Records contained in a dataset
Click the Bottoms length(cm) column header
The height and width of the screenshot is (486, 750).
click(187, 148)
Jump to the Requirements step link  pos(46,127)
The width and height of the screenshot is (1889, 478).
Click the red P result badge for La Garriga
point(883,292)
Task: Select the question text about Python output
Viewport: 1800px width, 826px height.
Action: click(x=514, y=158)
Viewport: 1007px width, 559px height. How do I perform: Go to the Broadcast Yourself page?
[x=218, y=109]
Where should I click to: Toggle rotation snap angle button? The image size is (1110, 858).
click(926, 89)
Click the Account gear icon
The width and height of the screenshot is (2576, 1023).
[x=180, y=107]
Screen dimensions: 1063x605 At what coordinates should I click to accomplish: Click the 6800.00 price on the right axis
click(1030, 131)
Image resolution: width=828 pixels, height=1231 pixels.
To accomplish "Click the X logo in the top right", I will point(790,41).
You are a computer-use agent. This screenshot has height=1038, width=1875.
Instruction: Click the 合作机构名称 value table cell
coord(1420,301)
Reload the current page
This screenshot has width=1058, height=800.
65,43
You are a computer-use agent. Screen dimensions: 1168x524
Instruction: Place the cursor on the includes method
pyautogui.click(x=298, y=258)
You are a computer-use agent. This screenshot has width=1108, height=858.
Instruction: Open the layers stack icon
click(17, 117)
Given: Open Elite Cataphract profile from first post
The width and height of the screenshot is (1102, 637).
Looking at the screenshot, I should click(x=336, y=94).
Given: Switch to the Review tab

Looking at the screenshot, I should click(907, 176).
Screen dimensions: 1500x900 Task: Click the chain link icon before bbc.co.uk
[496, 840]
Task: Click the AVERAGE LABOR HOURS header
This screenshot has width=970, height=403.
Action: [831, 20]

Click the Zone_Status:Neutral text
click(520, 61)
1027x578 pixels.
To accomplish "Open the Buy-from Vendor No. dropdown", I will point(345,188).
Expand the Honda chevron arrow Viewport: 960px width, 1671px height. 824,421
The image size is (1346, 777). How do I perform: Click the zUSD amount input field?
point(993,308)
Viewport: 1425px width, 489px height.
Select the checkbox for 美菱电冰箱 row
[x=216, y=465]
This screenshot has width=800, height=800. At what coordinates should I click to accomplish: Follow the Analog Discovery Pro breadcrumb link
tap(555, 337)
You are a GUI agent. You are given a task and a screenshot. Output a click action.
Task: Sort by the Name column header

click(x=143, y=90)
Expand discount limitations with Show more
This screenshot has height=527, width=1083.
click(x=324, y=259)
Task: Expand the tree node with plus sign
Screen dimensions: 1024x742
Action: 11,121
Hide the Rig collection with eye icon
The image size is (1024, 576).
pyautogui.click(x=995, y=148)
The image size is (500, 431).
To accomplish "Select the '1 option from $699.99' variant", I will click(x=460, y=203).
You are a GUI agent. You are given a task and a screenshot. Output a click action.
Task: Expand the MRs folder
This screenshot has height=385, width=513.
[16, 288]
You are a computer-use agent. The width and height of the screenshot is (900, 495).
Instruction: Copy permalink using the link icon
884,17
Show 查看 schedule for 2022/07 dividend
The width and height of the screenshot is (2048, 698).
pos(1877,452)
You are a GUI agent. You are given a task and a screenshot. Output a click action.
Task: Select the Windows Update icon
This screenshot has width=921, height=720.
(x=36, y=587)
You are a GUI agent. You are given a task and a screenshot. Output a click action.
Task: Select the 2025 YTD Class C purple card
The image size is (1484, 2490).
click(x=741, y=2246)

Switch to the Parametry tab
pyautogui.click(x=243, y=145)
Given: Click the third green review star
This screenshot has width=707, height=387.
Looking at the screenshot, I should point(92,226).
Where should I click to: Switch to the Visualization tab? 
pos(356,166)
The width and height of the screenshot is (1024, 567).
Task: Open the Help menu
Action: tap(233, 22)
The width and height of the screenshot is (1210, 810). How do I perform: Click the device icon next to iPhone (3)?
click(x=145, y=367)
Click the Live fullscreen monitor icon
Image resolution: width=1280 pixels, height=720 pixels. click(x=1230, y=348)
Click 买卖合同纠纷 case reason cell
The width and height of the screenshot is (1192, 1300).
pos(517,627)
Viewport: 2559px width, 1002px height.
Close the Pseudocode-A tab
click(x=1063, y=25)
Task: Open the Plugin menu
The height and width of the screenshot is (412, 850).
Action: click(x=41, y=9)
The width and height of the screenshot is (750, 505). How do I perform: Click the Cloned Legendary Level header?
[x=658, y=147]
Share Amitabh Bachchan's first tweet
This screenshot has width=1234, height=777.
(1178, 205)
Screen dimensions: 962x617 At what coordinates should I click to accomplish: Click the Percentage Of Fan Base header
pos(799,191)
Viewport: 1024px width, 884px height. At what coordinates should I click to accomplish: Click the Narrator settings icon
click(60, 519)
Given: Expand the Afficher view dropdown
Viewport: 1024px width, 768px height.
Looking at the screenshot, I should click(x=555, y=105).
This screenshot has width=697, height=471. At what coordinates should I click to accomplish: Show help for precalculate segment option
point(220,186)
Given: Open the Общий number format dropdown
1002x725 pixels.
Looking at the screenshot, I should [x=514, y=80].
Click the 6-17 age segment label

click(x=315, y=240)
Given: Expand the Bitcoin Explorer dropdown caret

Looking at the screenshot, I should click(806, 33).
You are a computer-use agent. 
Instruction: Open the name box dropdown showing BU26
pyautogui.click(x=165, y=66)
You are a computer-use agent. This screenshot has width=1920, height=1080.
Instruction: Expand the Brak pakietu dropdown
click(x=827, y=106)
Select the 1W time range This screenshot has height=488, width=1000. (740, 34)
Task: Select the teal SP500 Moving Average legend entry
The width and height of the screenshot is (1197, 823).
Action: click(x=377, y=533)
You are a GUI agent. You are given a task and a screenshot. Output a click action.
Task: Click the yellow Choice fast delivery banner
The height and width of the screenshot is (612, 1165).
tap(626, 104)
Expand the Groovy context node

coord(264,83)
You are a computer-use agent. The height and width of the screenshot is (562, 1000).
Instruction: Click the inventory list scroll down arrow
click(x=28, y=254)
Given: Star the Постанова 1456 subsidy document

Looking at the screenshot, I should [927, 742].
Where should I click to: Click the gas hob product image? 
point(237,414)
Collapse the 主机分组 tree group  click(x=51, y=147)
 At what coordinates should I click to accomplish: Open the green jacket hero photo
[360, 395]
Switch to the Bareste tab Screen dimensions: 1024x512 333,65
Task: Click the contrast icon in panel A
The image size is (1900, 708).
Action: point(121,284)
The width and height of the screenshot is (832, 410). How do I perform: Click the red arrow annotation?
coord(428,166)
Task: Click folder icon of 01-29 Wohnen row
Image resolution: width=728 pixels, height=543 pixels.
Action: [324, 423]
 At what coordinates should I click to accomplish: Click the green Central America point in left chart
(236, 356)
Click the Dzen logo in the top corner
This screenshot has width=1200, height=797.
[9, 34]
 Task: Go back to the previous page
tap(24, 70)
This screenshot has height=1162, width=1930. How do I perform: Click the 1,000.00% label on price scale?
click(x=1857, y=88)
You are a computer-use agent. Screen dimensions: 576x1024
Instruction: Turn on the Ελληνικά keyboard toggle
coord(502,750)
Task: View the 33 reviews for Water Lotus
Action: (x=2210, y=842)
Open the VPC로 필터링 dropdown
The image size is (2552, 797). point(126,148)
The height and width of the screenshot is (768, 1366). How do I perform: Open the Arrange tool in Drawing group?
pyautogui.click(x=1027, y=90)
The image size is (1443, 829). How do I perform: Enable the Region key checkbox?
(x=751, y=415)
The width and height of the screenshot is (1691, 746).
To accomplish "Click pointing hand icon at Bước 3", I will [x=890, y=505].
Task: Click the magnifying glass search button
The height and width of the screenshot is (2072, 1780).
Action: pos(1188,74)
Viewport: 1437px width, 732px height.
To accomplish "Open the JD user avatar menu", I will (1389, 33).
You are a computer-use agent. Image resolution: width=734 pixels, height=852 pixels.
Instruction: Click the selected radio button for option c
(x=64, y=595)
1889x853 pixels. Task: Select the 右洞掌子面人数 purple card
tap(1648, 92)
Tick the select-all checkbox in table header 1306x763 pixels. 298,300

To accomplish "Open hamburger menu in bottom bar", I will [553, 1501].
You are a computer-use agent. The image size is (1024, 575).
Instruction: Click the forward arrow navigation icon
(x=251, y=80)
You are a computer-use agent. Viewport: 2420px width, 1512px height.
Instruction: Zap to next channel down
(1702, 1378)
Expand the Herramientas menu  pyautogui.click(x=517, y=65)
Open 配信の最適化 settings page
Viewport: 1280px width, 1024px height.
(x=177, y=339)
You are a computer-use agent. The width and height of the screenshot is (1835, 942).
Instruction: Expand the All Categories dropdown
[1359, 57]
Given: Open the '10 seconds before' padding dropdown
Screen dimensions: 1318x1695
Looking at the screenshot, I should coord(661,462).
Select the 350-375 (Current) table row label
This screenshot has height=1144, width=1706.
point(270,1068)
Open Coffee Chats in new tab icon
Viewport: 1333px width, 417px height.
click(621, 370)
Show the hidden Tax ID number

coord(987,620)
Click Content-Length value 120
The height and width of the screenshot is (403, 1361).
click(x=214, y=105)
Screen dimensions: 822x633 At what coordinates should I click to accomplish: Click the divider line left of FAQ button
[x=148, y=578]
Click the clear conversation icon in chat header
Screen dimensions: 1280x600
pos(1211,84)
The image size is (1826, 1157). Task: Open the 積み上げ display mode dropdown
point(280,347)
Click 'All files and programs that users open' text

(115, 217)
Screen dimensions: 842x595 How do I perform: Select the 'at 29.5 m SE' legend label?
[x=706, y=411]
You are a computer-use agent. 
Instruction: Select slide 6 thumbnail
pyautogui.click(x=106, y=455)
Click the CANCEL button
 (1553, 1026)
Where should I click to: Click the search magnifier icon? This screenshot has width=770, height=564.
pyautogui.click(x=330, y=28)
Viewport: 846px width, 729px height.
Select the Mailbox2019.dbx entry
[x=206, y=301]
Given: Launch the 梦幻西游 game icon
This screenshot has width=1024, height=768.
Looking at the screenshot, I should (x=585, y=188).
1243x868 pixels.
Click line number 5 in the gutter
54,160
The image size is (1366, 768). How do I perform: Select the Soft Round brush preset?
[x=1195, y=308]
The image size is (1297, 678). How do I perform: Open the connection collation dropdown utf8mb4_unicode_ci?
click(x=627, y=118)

* [Work instruction] Wherever the string "logo" appears in the records above, copy the line it sits in.

* [Solution below]
To accomplish "Click the X logo in the top right", I will point(790,41).
Click the Dzen logo in the top corner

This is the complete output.